SZKUT v Minister for Immigration & Anor

Case

[2008] FMCA 241

21 February 2008


FEDERAL MAGISTRATES COURT OF AUSTRALIA

SZKUT v MINISTER FOR IMMIGRATION & ANOR [2008] FMCA 241
MIGRATION – RRT decision – application for judicial review – failure to disclose previous judicial review application – new application dismissed as incompetent.

Federal Court Rules (Cth), O.54, O.54B
Federal Magistrates Court Rules 2001 (Cth), r.44.05
Migration Act 1958 (Cth), ss.424A, 425, 476, 477, 477(1), 477(2), 486D, 486D(1)

Migration Litigation Reform Act 2005 (Cth)

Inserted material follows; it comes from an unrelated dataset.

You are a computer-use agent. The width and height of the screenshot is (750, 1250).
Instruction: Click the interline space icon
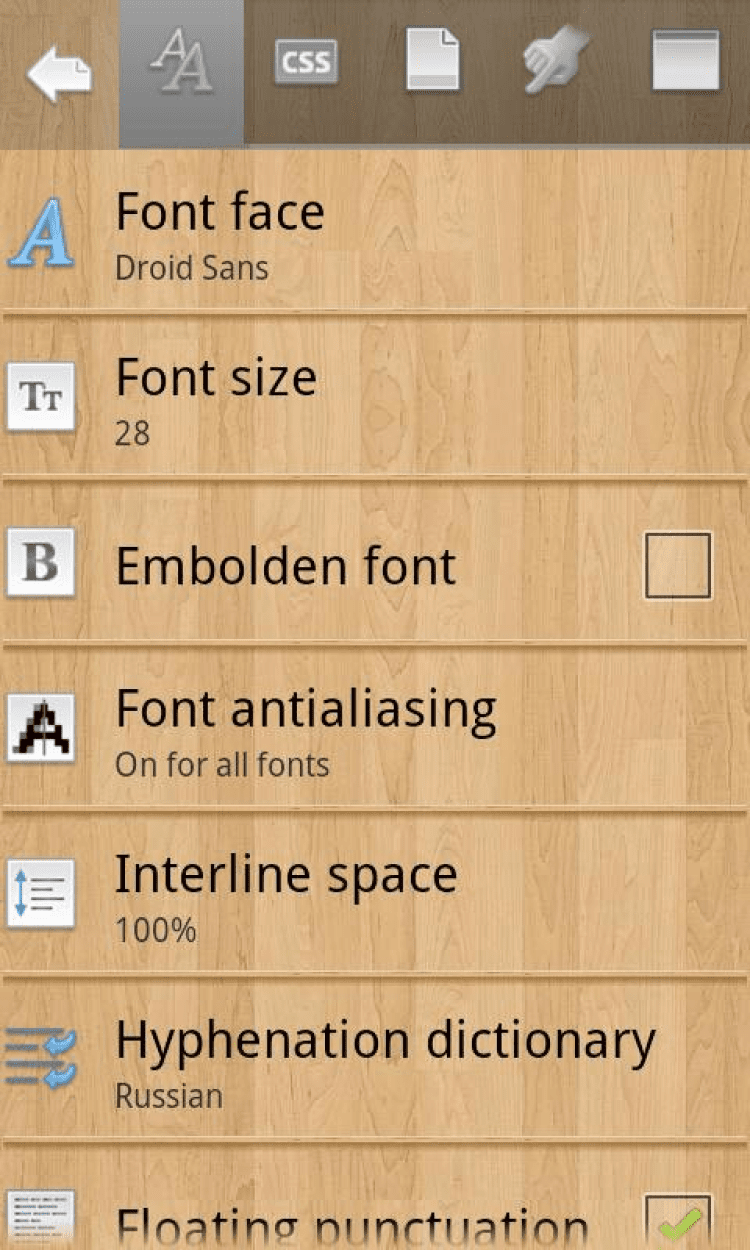tap(41, 893)
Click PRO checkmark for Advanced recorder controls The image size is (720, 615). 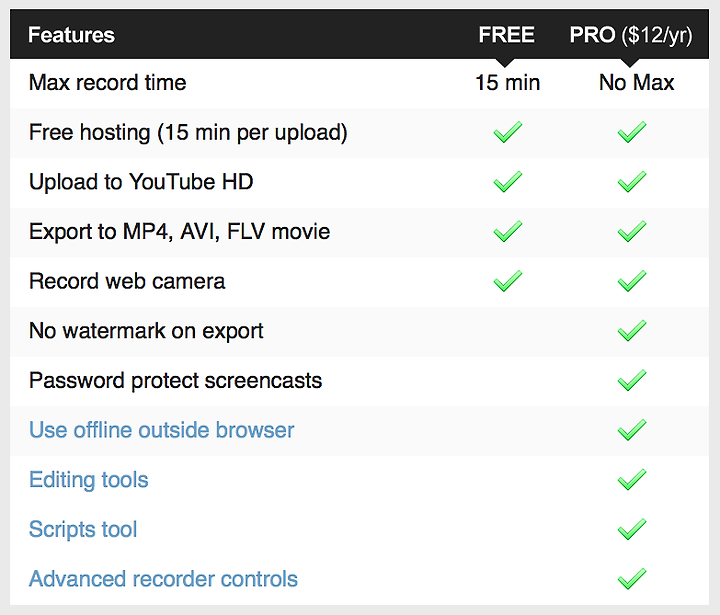tap(632, 579)
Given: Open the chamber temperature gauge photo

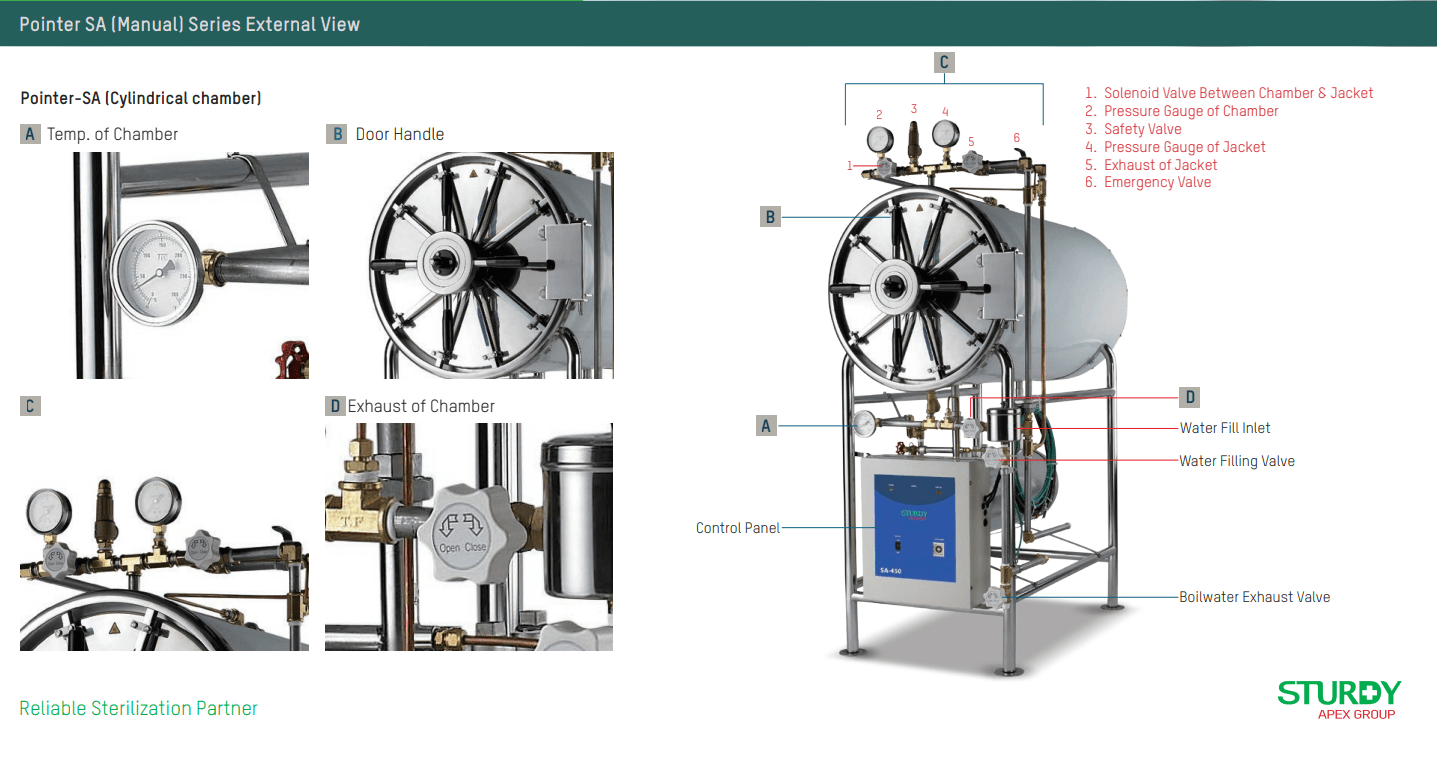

Minister for Immigration & Citizenship v SZKKC (2007) 159 FCR 565, [2007] FCAFC 105
Ni v Minister for Immigration & Multicultural Affairs [2001] FCA 1293
S354 of 2003 v Minister for Immigration & Anor (No.2) [2006] FMCA 1929
SZFDE v Minister for Immigration & Citizenship [2007] HCA 35
SZICV v Minister for Immigration & Citizenship (2007) 158 FCR 260, [2007] FCAFC 39
SZICV v Minister for Immigration & Anor (2006) 202 FLR 200, [2006] FMCA 1063
SZIVA v Minister for Immigration & Anor (2006) 204 FLR 95, [2006] FMCA 1494
SZJLV v Minister for Immigration & Citizenship [2007] FMCA 1501
SZKKC v Minister for Immigration & Citizenship [2007] FMCA 532
SZLHJ v Minister for Immigration & Anor [2007] FMCA 1947

Applicant: SZKUT
First Respondent: MINISTER FOR IMMIGRATION & CITIZENSHIP
Second Respondent: REFUGEE REVIEW TRIBUNAL
File Number: SYG 1978 of 2007
Judgment of: Smith FM
Hearing date: 21 February 2008
Delivered at: Sydney
Delivered on: 21 February 2008

REPRESENTATION

Counsel for the Applicant: Applicant in person
Counsel for the First Respondent: Ms D Watson
Solicitors for the Respondents: Australian Government Solicitor

ORDERS

  1. The application is dismissed as incompetent. 

  2. The applicant must pay the first respondent’s costs in the sum of $5,000. 

FEDERAL MAGISTRATES
COURT OF AUSTRALIA AT
SYDNEY

SYG 1978 of 2007

SZKUT

Applicant

And

MINISTER FOR IMMIGRATION & CITIZENSHIP

First Respondent

REFUGEE REVIEW TRIBUNAL

Second Respondent

REASONS FOR JUDGMENT

(revised from transcript)

  1. This application was filed in this Court on 26 June 2007, and applied for an order that the respondents show cause why a remedy should not be granted in exercise of the Court’s jurisdiction under s.476 of the Migration Act 1958 (Cth) in respect of a decision of the Refugee Review Tribunal handed down on 13 June 2001.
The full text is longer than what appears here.